### [REQUIRED ACTION]
Leave out the pictures and restate exactly, and only, the lines from the one that contains "Image resolution: width=1920" through the final line of the material below.

### [DATA FOR ANALYSIS]
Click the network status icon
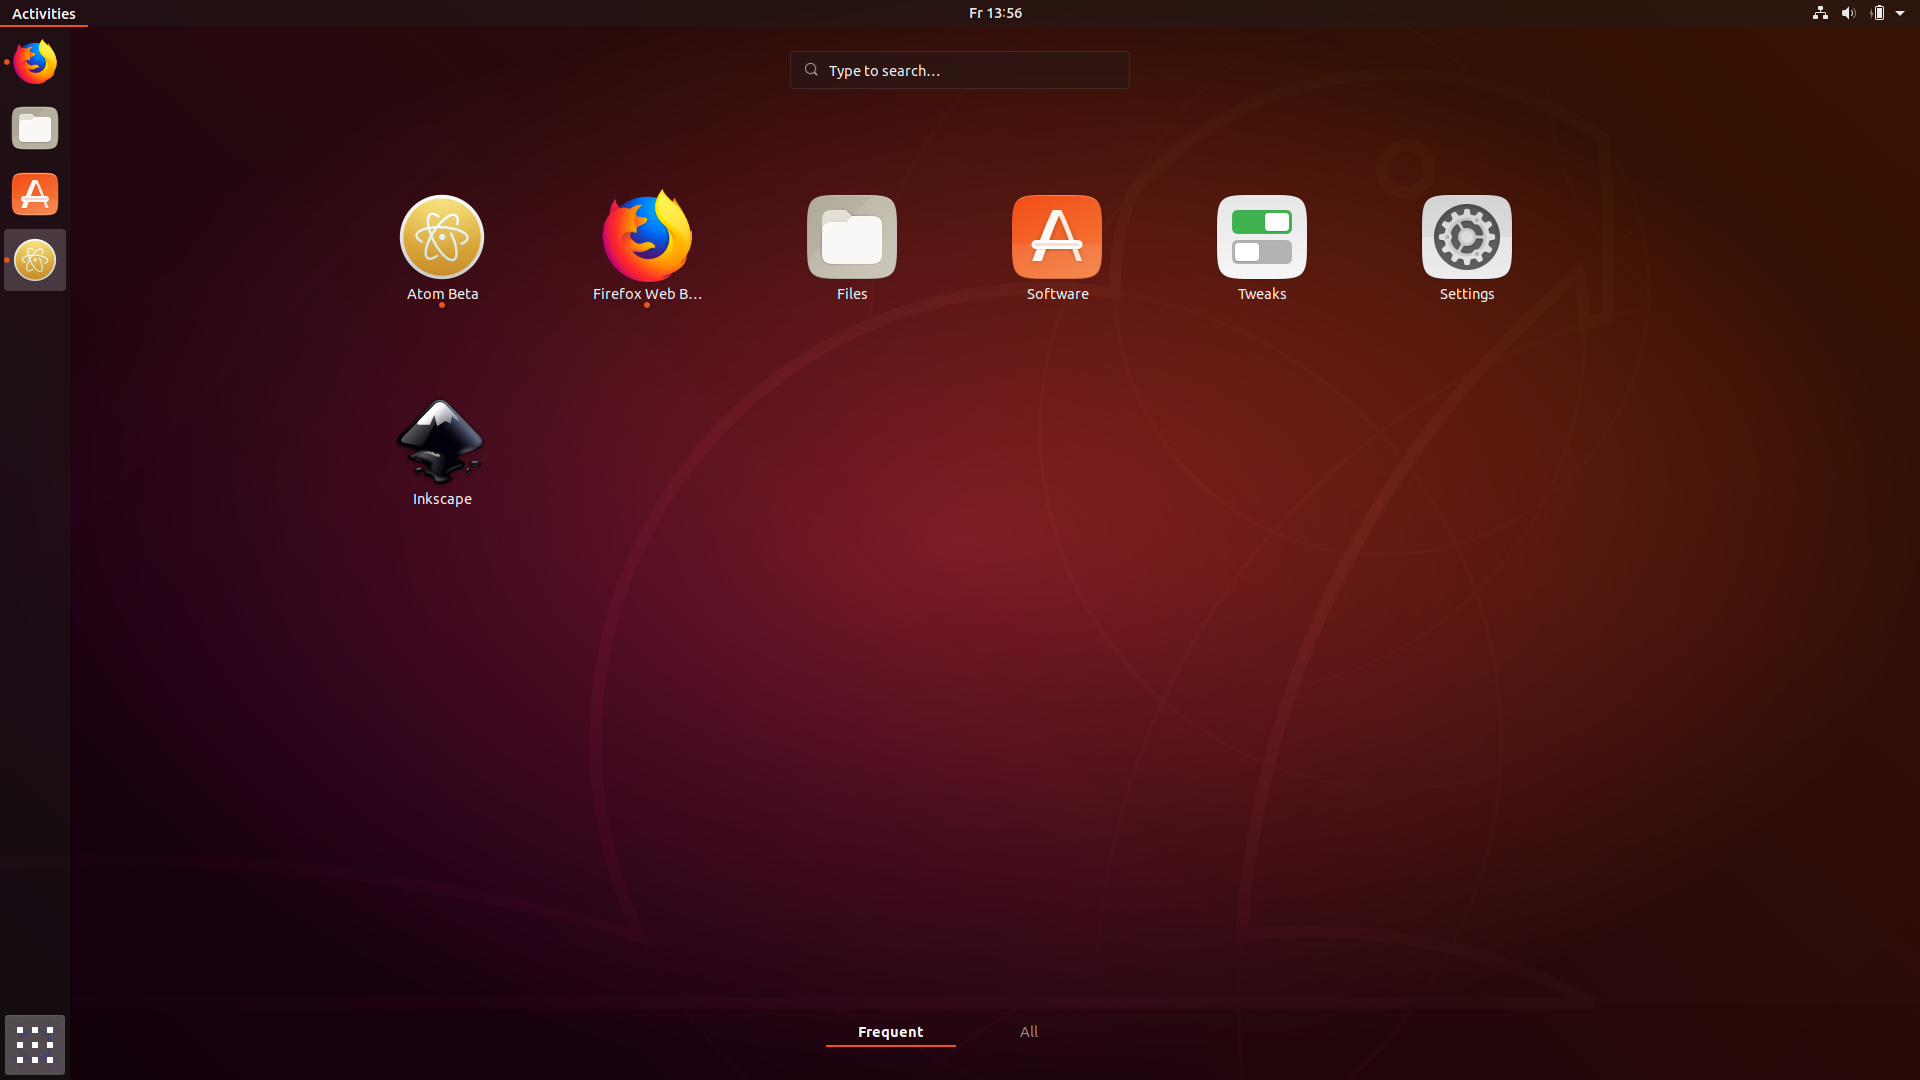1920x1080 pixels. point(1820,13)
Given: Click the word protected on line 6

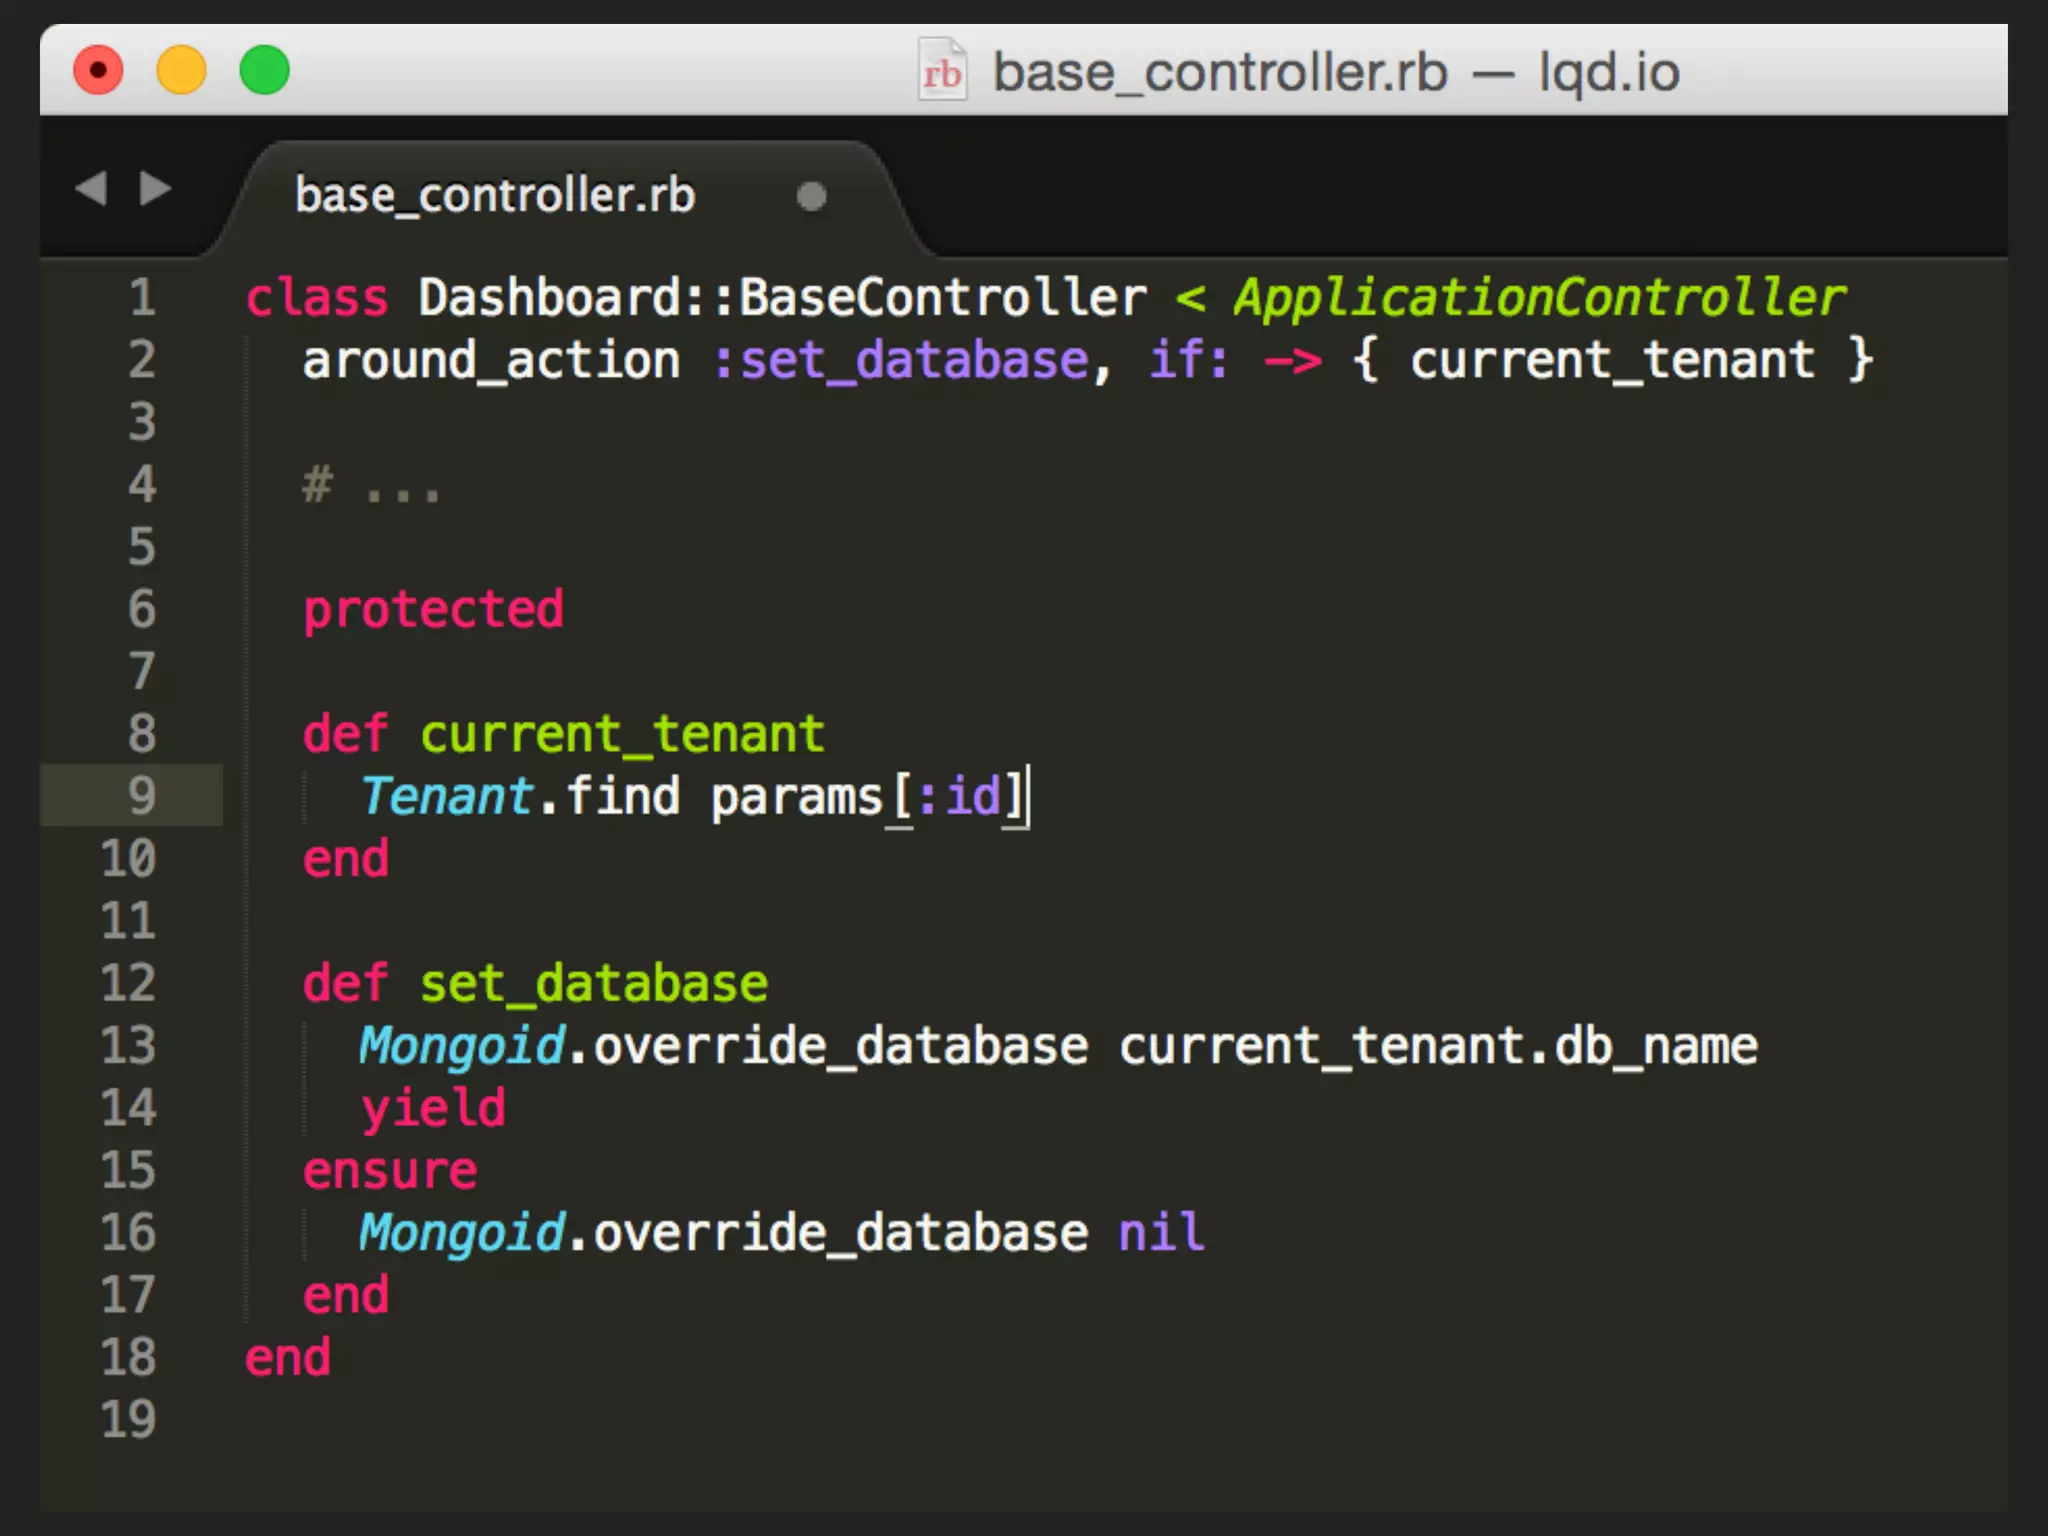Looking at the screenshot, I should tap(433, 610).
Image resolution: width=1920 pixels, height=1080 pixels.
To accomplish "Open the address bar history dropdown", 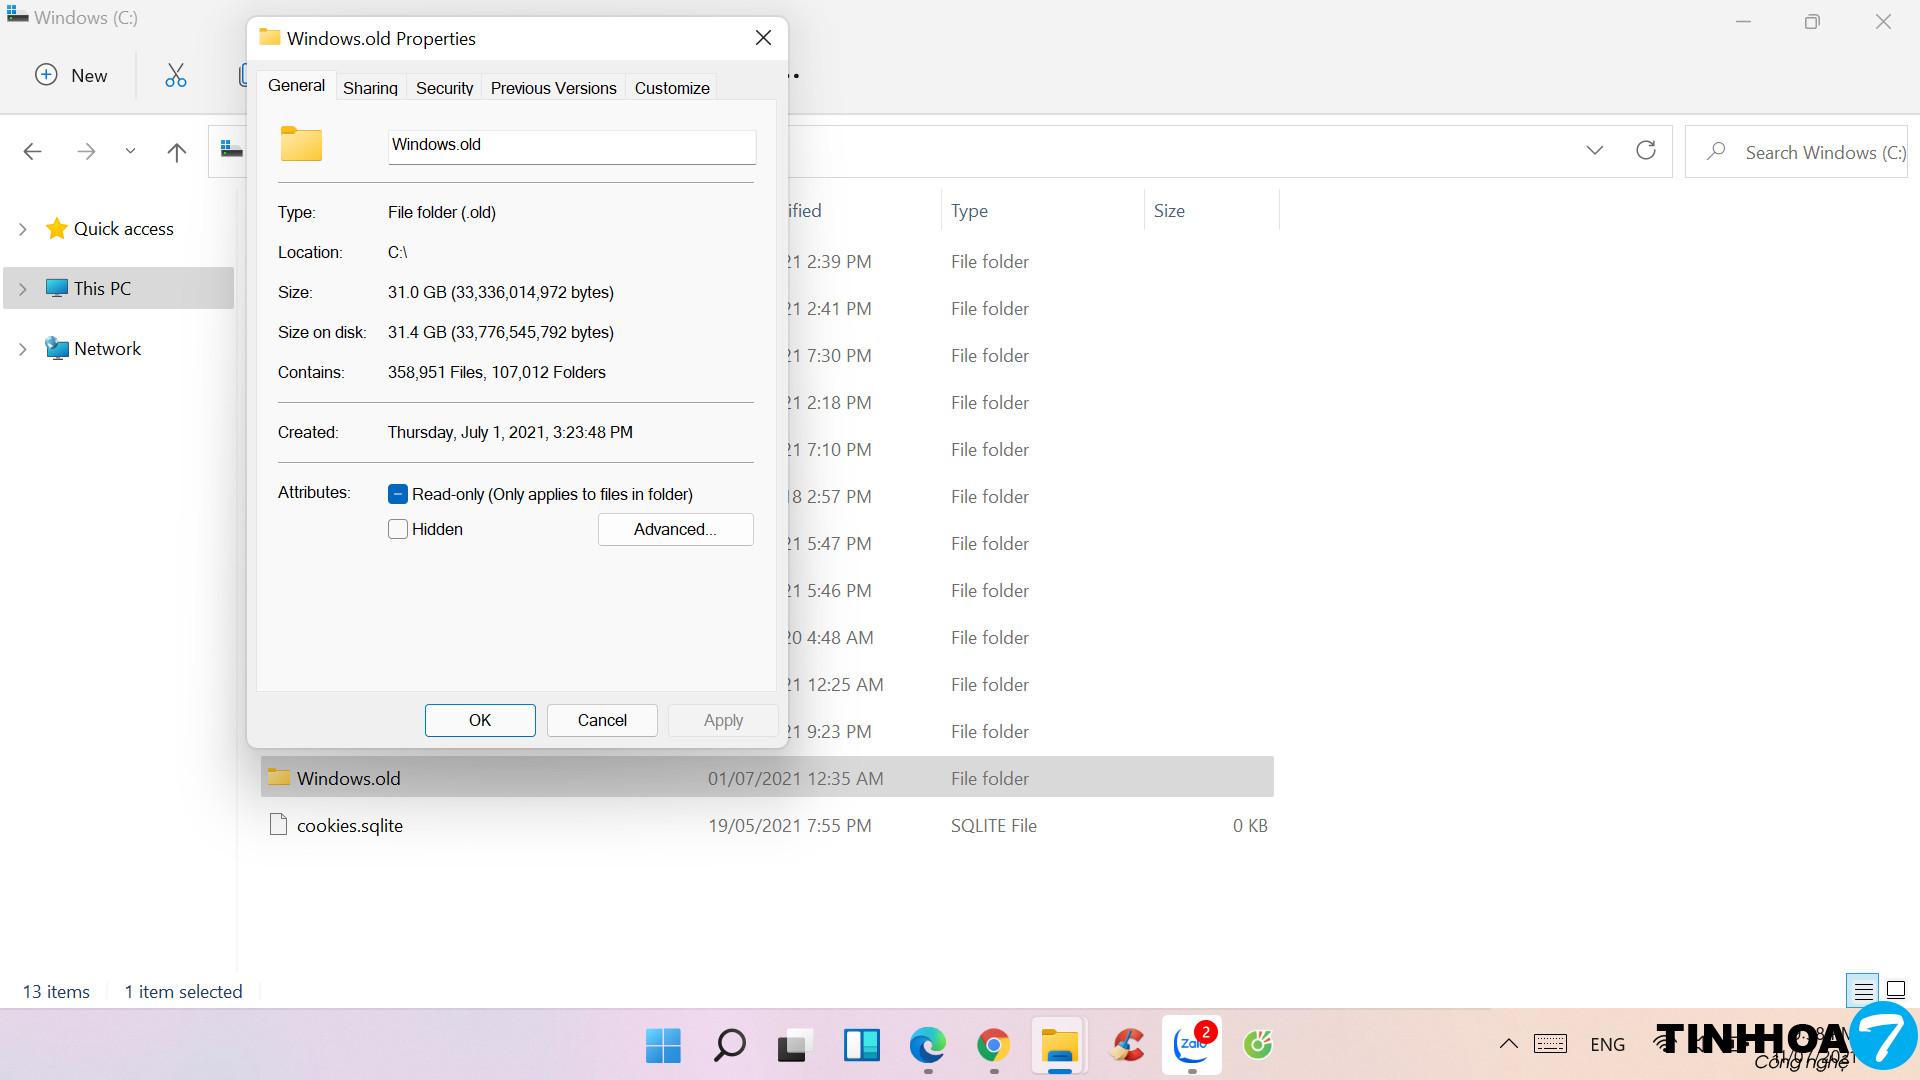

### [EXERCISE ANSWER]
Image resolution: width=1920 pixels, height=1080 pixels.
To accomplish "Open the address bar history dropdown", 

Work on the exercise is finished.